Joyce ruotò sul bacino, aspettandosi un attacco da un momento all'altro.
Le tre figure indossavano abiti rozzi che sembravano fatti di vari pezzi. Uno aveva sulle spalle un mantello ricavato dalla pelliccia di un animale. Un altro indossava come copricapo il teschio allungato di una bestia. Nelle orbite vuote qualcuno vi aveva infilato due pietre di colore scuro.
Due imbracciavano delle lance e il terzo brandiva una spada arrugginita. I loro visi erano severi e mantenevano la distanza da lei, come se aspettassero una sua mossa.
E ora questi che vogliono? Si chiese. Non ho denaro con me, non posso dargli niente. E non credo che si accontenteranno del libro di Hopott. Mi toccherà combattere.
Valutò al volo la distanza che lo separava dai tre guerrieri. Quello più vicino, di fronte a lei, era a una decina di passi. Quello alla sua sinistra distava una quindicina di passi, come quello alla sua destra.
Fu quest'ultimo a parlare.
"Chi sei, straniera?"
Almeno sanno parlare la lingua comune, si disse Joyce.
"Mi chiamo Sibyl."
"Perché sei nelle nostre terre?"
Il suo tono era perentorio ma non aggressivo.
Joyce si rilassò un poco. "Mi sono persa."
"Da dove sei venuta?"
"Dalla palude a nord di qui."
"Ningash" disse l'uomo, come se quello significasse qualcosa per lei. "Se è da lì che vieni, tornaci e prendi un'altra strada."
"Non posso" disse Joyce cercando una risposta migliore.
L'uomo si accigliò. "Non te lo sto chiedendo. Devi andartene e basta."
"Non voglio stare qui" disse Joyce. "Fatemi andare a oriente e non mi vedrete mai più."

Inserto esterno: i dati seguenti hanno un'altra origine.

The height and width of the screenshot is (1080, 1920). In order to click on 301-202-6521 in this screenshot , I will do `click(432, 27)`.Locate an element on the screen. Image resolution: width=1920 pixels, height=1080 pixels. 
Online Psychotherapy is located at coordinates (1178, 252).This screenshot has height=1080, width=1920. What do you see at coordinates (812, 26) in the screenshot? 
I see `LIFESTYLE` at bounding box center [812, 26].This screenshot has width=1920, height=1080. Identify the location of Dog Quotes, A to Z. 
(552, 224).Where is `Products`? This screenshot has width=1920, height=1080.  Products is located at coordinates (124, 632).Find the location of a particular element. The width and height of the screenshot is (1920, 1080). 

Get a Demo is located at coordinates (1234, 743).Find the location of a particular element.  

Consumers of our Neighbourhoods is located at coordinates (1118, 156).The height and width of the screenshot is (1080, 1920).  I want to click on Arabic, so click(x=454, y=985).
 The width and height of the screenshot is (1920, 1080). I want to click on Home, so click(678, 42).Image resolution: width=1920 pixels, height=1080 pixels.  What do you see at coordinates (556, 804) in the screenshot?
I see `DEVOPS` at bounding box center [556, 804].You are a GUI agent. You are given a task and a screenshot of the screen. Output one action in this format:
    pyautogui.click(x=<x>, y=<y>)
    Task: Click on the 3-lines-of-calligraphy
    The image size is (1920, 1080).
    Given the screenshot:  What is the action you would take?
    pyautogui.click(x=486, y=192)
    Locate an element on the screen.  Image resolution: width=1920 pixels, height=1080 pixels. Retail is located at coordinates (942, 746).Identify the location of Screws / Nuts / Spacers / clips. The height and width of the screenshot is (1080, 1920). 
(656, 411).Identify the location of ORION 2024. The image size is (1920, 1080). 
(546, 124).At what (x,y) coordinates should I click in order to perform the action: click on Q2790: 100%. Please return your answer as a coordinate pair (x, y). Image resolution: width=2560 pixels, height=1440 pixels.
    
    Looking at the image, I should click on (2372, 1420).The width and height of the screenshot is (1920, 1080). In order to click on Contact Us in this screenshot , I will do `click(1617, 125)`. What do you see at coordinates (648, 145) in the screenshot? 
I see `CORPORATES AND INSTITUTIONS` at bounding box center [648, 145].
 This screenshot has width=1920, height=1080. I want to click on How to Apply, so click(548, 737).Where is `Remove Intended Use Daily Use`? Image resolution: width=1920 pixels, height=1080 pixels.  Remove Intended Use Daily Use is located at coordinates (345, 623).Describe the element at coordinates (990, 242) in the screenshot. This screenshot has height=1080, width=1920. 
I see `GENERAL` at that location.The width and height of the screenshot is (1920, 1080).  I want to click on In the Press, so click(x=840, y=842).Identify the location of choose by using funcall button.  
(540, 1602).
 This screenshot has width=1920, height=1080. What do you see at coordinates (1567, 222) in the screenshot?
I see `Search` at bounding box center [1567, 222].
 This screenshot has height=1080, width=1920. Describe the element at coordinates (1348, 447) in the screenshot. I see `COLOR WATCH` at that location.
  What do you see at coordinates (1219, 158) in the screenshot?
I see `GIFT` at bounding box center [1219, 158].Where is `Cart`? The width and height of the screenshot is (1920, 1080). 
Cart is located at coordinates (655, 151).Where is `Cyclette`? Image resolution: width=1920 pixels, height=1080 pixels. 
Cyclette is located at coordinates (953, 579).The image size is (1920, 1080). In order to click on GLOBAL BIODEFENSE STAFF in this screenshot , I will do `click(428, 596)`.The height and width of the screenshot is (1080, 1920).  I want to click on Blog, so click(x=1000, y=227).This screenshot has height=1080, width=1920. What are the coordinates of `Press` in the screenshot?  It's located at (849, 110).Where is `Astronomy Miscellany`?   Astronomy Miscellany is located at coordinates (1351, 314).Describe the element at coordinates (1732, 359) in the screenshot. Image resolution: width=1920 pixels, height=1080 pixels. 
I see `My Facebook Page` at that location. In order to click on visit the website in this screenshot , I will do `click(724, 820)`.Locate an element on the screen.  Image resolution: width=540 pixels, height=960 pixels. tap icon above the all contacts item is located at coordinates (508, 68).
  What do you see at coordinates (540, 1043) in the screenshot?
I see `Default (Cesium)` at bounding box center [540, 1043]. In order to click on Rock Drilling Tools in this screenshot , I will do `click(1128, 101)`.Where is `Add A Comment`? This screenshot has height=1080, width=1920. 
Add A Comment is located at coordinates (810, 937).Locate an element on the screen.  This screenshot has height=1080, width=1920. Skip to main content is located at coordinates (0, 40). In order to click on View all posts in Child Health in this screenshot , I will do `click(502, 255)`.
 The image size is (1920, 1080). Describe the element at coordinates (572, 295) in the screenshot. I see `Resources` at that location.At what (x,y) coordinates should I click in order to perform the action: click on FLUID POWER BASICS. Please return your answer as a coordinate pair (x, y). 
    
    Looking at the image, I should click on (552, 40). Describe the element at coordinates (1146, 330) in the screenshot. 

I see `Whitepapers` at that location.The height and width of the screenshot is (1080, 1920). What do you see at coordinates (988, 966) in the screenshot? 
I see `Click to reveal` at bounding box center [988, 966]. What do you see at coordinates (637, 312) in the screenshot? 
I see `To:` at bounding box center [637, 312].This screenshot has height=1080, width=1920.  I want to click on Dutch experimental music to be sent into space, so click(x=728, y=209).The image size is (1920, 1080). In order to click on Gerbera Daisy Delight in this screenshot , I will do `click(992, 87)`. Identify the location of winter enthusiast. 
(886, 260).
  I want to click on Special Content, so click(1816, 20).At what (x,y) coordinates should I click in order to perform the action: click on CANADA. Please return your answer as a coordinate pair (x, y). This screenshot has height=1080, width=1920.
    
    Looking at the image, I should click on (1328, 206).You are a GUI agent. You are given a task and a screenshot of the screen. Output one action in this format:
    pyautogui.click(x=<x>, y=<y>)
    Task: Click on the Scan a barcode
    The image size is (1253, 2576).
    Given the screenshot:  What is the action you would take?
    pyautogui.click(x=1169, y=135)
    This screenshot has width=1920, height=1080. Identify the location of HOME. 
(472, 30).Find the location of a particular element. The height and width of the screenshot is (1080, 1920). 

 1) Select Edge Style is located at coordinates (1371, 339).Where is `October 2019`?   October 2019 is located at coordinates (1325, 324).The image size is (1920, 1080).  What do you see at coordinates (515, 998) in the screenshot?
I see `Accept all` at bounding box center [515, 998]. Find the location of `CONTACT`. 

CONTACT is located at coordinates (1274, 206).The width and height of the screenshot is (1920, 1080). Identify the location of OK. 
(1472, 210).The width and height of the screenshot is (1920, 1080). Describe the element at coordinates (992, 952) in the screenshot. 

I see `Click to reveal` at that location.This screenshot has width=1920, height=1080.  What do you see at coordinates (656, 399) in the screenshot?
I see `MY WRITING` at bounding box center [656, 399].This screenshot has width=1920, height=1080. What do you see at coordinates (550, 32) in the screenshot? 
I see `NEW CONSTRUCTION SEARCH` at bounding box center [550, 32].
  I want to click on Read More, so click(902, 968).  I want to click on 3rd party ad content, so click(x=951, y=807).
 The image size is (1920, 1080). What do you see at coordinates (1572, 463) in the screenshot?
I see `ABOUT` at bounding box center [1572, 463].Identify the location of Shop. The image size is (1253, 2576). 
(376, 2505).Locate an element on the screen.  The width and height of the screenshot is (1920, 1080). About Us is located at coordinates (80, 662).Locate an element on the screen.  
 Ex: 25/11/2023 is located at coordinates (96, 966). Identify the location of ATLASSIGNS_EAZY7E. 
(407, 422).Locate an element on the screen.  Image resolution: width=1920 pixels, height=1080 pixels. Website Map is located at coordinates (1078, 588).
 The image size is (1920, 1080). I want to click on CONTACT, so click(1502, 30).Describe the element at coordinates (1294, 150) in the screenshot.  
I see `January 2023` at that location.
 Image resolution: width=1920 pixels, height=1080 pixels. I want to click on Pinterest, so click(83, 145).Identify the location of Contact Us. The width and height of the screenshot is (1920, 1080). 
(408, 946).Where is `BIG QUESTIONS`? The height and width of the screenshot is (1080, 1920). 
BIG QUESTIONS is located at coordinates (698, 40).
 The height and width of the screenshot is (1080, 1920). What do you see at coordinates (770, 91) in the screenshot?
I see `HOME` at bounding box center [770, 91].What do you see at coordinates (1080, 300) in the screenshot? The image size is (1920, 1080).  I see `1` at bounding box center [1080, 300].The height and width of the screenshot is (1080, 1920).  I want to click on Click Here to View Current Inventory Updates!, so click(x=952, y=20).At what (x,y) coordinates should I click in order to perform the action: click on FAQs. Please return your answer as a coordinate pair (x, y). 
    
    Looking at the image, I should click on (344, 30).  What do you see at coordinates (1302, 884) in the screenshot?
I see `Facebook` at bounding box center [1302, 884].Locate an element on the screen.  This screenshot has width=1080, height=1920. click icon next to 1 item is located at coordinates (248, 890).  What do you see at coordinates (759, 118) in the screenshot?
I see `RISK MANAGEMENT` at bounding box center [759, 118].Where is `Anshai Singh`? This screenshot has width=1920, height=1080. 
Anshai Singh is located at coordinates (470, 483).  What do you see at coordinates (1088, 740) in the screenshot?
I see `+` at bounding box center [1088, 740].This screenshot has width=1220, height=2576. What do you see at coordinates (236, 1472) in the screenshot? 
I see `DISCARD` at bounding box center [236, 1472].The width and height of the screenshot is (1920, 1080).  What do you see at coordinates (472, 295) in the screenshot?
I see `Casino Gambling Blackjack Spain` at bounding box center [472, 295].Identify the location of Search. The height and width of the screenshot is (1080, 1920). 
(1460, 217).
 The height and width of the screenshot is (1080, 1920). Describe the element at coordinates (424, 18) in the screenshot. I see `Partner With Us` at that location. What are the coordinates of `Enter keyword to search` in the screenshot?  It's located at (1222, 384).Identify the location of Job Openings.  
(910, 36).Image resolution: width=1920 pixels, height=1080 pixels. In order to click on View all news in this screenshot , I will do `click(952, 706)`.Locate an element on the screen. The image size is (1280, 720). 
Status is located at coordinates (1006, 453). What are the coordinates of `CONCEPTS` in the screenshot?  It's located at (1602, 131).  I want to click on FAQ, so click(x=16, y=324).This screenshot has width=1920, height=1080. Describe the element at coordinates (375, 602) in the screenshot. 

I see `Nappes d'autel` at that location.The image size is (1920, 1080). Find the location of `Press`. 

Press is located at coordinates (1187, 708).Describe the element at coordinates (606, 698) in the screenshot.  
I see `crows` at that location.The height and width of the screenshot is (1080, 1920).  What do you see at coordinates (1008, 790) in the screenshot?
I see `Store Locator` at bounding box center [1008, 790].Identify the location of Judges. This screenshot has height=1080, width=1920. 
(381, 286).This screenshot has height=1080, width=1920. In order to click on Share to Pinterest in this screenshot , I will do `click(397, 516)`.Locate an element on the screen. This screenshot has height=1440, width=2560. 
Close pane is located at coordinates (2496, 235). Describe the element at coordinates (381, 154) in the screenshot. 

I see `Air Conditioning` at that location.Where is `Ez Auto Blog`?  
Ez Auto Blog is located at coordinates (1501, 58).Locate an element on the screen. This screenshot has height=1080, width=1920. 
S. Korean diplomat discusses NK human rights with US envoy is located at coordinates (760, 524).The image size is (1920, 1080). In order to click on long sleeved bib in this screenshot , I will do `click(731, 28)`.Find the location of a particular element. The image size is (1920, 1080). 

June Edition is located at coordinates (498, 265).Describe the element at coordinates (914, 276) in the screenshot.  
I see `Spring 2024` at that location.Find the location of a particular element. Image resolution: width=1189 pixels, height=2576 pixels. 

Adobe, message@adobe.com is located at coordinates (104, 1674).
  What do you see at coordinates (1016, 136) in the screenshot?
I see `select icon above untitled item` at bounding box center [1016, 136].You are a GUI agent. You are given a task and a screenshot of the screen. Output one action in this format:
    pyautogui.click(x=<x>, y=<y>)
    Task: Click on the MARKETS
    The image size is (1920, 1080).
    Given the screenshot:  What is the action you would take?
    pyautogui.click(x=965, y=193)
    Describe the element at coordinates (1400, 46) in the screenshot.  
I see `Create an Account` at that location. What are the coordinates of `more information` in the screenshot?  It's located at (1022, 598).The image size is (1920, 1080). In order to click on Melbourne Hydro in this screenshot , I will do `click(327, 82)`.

"Vai verso il mare" disse l'uomo. "Lì è oltre i nostri confini e troverai la strada marina."
"Devo andare a oriente" ripeté Joyce. "È importante."
L'uomo grugnì. "Parli troppo per una che ha tanta fretta. Tieni di più al tuo viaggio o alla tua vita?"
Mi sta minacciando? Si chiese.
Nell'altra mano evocò un dardo magico. "Vado a oriente" disse con tono perentorio.
L'uomo fece un cenno con la testa. Dall'erba alta emersero altre figure. Tutte indossavano vestiti grossolani e pelli cucite.
Joyce ne contò dodici in tutto.
"Ora vieni con noi" disse l'uomo.
 
La portarono a una collina che sorgeva isolata nella pianura. Lungo il pendio scosceso si aprivano numerose grotte, come le orbite vuote di un gigante.
Guardando meglio, vide delle figure umane sporgersi da dietro gli ingressi protetti da pannelli di legno.
Uomini e donne li scrutarono in silenzio mentre si avvicinavano, rivolgendo loro occhiate piene di diffidenza.
Non a loro, pensò Joyce. E a me che stanno rivolgendo quelle occhiate.
Un uomo dalla corporatura massiccia emerse da una delle grotte alla base della collina e avanzò verso di loro scortato da un gruppo di guerrieri armati di lance e scudi di legno.
Accanto a lui marciava un uomo più giovane, poco più di un ragazzo, meno imponente ma dallo sguardo severo.
Tutti avevano i capelli lunghi e raccolti in numerose trecce. I ragazzi invece portavano i capelli sciolti, come le donne.
Joyce camminava al centro di due ali di guerrieri. Durante la marcia fino al villaggio non avevano parlato molto.
"Dove mi portate?" aveva chiesto col tono più cortese che potesse.
Il guerriero che le aveva parlato sembrava essere il capo di quel gruppo. "A Urgar Vali" aveva risposto.
Per Joyce non cambiava molto. "È lontana da qui?"
"No" aveva risposto l'uomo con tono seccato.
"Posso almeno sapere qual è il tuo nome? Io ti ho detto il mio."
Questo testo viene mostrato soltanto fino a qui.